| What is expected |
The reply must return each line of the data exactly.

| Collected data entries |
◇ ◇ ◇ ◇ ◇

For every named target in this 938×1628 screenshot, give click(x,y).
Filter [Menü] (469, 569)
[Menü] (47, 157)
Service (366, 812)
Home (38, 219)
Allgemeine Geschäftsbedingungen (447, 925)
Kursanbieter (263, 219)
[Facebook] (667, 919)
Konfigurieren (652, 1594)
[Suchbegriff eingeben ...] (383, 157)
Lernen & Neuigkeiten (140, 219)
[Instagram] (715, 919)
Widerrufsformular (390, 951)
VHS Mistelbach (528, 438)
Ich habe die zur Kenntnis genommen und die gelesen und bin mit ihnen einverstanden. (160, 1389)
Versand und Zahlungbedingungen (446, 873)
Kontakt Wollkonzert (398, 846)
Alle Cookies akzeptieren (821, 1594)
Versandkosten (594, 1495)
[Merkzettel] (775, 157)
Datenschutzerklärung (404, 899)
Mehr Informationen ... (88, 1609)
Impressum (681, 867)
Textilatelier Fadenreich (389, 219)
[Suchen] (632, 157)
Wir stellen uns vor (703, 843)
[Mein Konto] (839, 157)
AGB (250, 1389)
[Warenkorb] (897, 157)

◇ ◇ ◇ ◇ ◇

| Reply |
For every named target in this 938×1628 screenshot, give click(x,y).
Filter [Menü] (469, 569)
[Menü] (47, 157)
Service (366, 812)
Home (38, 219)
Allgemeine Geschäftsbedingungen (447, 925)
Kursanbieter (263, 219)
[Facebook] (667, 919)
Konfigurieren (652, 1594)
[Suchbegriff eingeben ...] (383, 157)
Lernen & Neuigkeiten (140, 219)
[Instagram] (715, 919)
Widerrufsformular (390, 951)
VHS Mistelbach (528, 438)
Ich habe die zur Kenntnis genommen und die gelesen und bin mit ihnen einverstanden. (160, 1389)
Versand und Zahlungbedingungen (446, 873)
Kontakt Wollkonzert (398, 846)
Alle Cookies akzeptieren (821, 1594)
Versandkosten (594, 1495)
[Merkzettel] (775, 157)
Datenschutzerklärung (404, 899)
Mehr Informationen ... (88, 1609)
Impressum (681, 867)
Textilatelier Fadenreich (389, 219)
[Suchen] (632, 157)
Wir stellen uns vor (703, 843)
[Mein Konto] (839, 157)
AGB (250, 1389)
[Warenkorb] (897, 157)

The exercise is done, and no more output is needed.